Demystifying The Dairy Industry
Most people who eat meat and dairy justify doing so with one of four reasons: it’s normal, necessary, nice, or natural. These justifications have been dubbed the “Four Ns” by animal advocates. This paper focuses on the last justification – natural – as it pertains to dairy farming.
In the paper, the author argues that dairy production is almost entirely artificial, starting with the dairy cow herself. What’s more, dairy companies have pushed propaganda portraying the process of dairy production as harmless and natural, leading many customers to be unaware of the reality. The term the author uses for this obfuscation is “mystification,” a Marxist term meaning “a social relation between men [sic] which assumes, in their eyes, the fantastic form of a relation between things.” In other words, an artificial construction masquerading as a natural or unexplainable one – “that’s just how things are.” By presenting the relationship between cows producing milk and humans drinking it as natural or unavoidable, people are much less likely to question it, or lobby for change. This paper seeks to demystify the dairy industry, beginning with the animal.
While most of us would call all animals natural, the author argues otherwise. The modern Holstein dairy cow is a “corruption of nature” that is built to serve human ends, not their own. This is evident when you compare dairy cows to the ancestor of modern cattle, the Aurochs. In fact, some modern breeding programs are attempting to recreate this ancient animal, and allow us to make comparisons between them and their domesticated descendants.
A key difference between modern cows and the Aurochs is that the Aurochs were incredibly muscular, which was necessary for fast movement and defense against predators. More importantly, the female’s udder was tiny in comparison to that of a dairy cow. Holsteins’ udders are massive and swollen due to their increased milk production. The Aurochs used to just produce enough milk for their calves, but now Holsteins produce ten times that amount.
This increase in milk production alone consumes a massive amount of physical energy, so much that Holsteins are literally incapable of sustaining an Auroch-like body while producing enough milk. Meanwhile, infections of the mammary gland, infertility, and lameness are all side effects of this increased milk production as well. In wild animals, a trait that causes so many problems would likely fail to be passed on. Selective breeding forgoes the need for healthy animals (evolutionarily speaking), as humans can simply control which traits are passed on.
Of course, mates are not chosen by the dairy cows themselves, but by a farmer searching a database of bulls from across the country. New technology has given humans even greater control: farmers can now implant the embryos of “high-performing” cows into surrogates, increase the number of embryos in a high-performing cow, and even edit a cow’s genetic code to be more productive. Most dairy cattle are impregnated through artificial insemination, not by a bull.

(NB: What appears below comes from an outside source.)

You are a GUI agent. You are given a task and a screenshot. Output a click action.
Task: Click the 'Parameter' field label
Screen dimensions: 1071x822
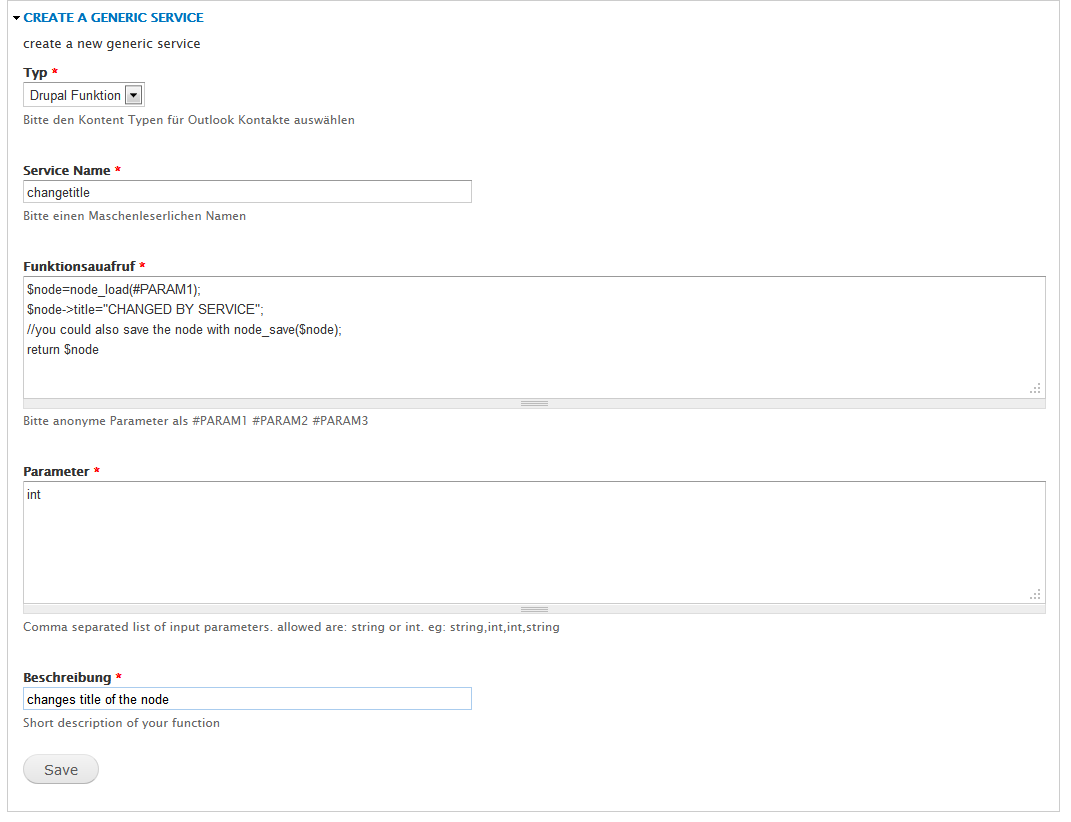pos(56,471)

When the calf is born, he or she is usually taken away from the mother and either slaughtered for veal, saved for breeding, or raised as a dairy cow herself. The calf is fed colostrum through an artificial teat or feeding tube. Even if the farmer is willing to let the calf nurse naturally, it may not be possible. The udder has grown so large on Holsteins through evolution, that many calves are incapable of suckling, and must be fed by humans. The udder has not been bred for calves, but for a milking machine.
It’s clear that these physical conditions cannot be naturally occurring evolutions, as they would have quickly bred themselves out of existence. Furthermore, cows are naturally social animals, and mothers form a strong bond with their offspring. This social relationship is not honored on the vast majority of dairy farms, where calves are separated from their mothers within 12 hours of birth. Parental attachment slows production, and slower production means less money. Farmers have no economic reason to keep the parent-child relationship intact.
The dairy industry has an obvious interest in obscuring these facts and continuing with the process of mystification. Advertising usually shows cows in pasture, mothers suckling their calves, and smiling dairy farmers. Furthermore, dairy is presented as a healthy, necessary food, despite the fact that 65% of humans have some degree of lactose intolerance. Despite these campaigns, the dairy industry is on its heels in some areas. Dairy Australia (a consumer group based in the country where the paper was written) believes that the industry is suffering from a lack of transparency and consumer confidence. However, they cannot be fully transparent, as the truth would put off many more customers.
To get around these inconvenient truths, dairy industries around the world have constructed an alternate reality, in which they can be fully transparent because they have nothing to hide. Wary consumers are satisfied, and dairy production continues as before. As animal advocates, we need to keep a strong focus on informing the public of the truth and exposing the dairy industry as artificial, cruel, and unnecessary as it is.